- What is expected
Give back exactly the lines from the one that holds "Viewport: 751px width, 481px height." through the final line of the data; omit the pictures and add nothing.

◆ ◆ ◆ ◆ ◆ ◆ ◆

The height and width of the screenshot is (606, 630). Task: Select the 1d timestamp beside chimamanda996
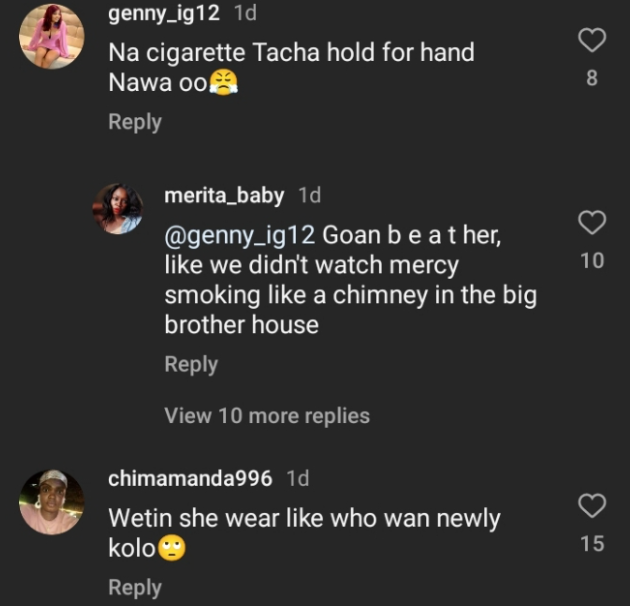point(297,478)
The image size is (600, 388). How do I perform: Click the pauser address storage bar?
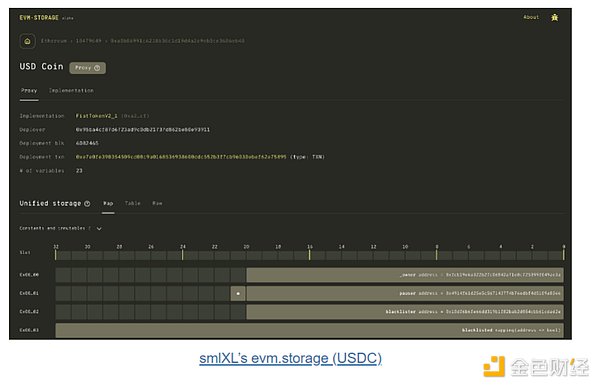pos(405,293)
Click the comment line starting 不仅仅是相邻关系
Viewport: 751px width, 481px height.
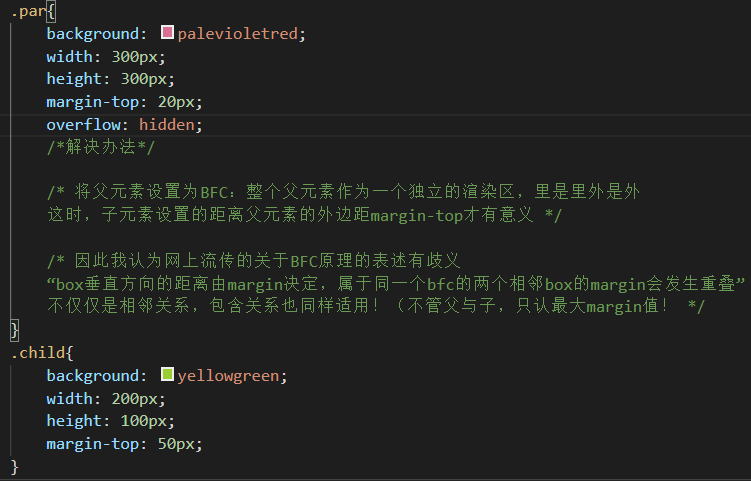(x=375, y=306)
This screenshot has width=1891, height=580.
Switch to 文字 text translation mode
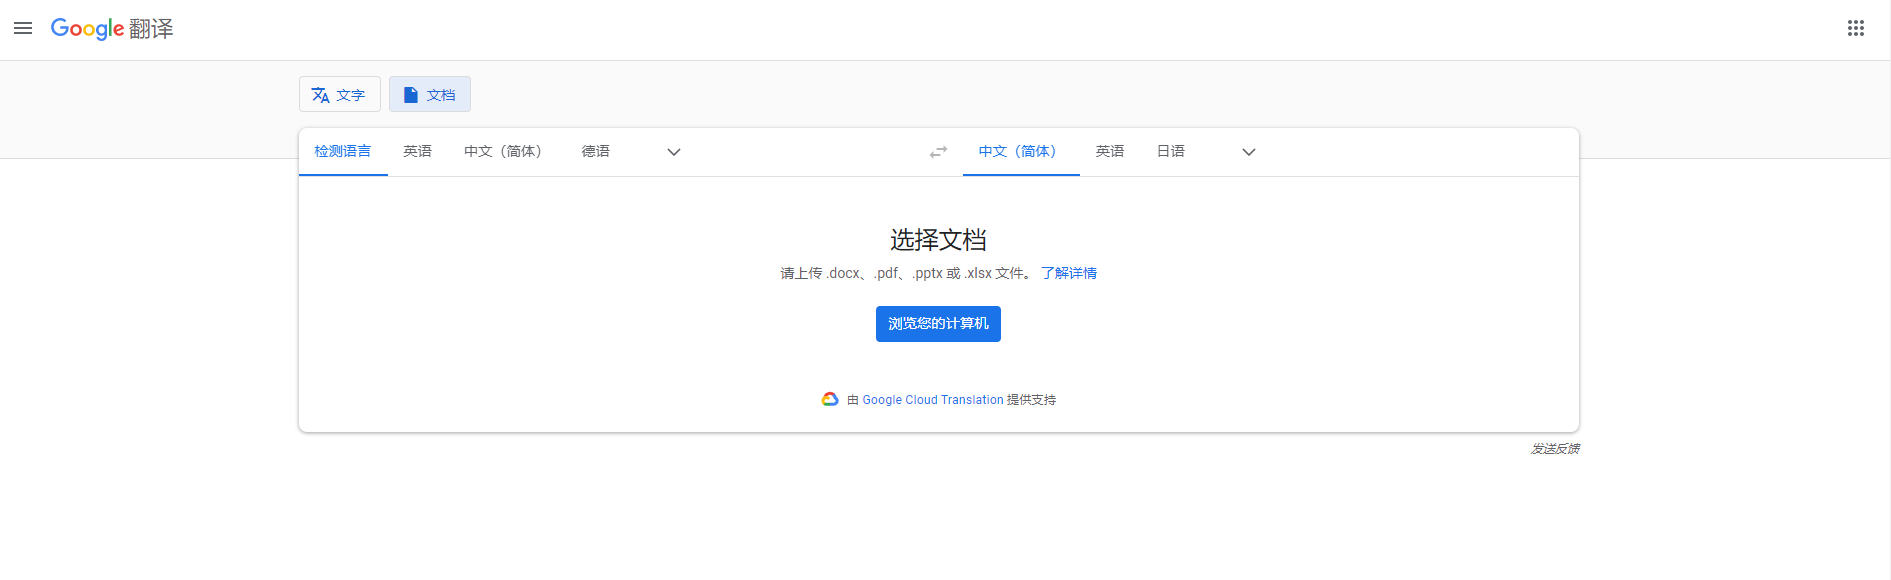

◆ ◆ ◆ ◆ ◆ ◆ ◆

- Solution to the exercise
Viewport: 751px width, 481px height.
(x=375, y=306)
This screenshot has width=1891, height=580.
Switch to 文字 text translation mode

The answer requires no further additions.